Using his unprecedented access to the Lucasfilm Archives and its trove
of never-before-published "lost" interviews, photos, production notes,
factoids, and anecdotes, Star Wars scholar J. W. Rinzler hurtles readers
back in time for a one-of-a-kind behind-the-scenes look at the nearly
decade-long quest of George Lucas and his key collaborators to make the
"little" movie that became a phenomenon.

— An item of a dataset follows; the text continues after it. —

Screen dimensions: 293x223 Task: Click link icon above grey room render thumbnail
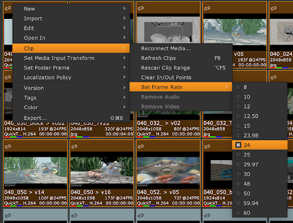click(x=141, y=9)
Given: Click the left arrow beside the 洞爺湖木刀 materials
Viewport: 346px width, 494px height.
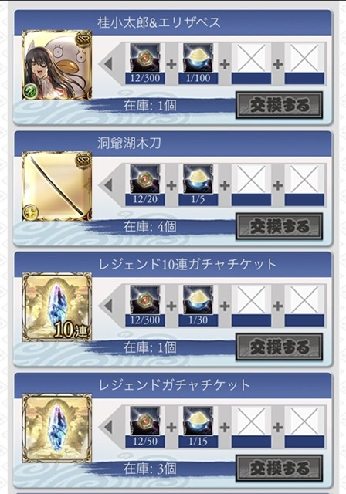Looking at the screenshot, I should click(108, 185).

For the first time, it's all
here:
- the evolution of the now-classic story and characters-including
"Annikin Starkiller" and "a huge green-skinned monster with no nose and
large gills" named Han Solo
- excerpts from George Lucas's numerous, ever-morphing script drafts
- the birth of Industrial Light & Magic, the special-effects company
that revolutionized Hollywood filmmaking
- the studio-hopping and budget battles that nearly scuttled the entire
project
- the director's early casting saga, which might have led to a film
spoken mostly in Japanese-including the intensive auditions that won the
cast members their roles and made them legends
- the grueling, nearly catastrophic location shoot in Tunisia and the
subsequent breakneck dash at Elstree Studios in London
- the who's who of young film rebels who pitched in to help-including
Francis Ford Coppola, Steven Spielberg, and Brian DePalma
But perhaps most exciting, and rarest of all, are the interviews
conducted before and during production and immediately after the release
of Star Wars-in which George Lucas, Mark Hamill, Harrison Ford, Carrie
Fisher, Sir Alec Guinness, Anthony Daniels, composer John Williams,
effects masters Dennis Muren, Richard Edlund, and John Dykstra, Phil
Tippett, Rick Baker, legendary production designer John Barry, and a
host of others share their fascinating tales from the trenches and
candid opinions of the film that would ultimately change their lives.
No matter how you view the spectrum of this thirty-year phenomenon, The
Making of Star Wars stands as a crucial document-rich in fascination and
revelation-of a genuine cinematic and cultural touchstone.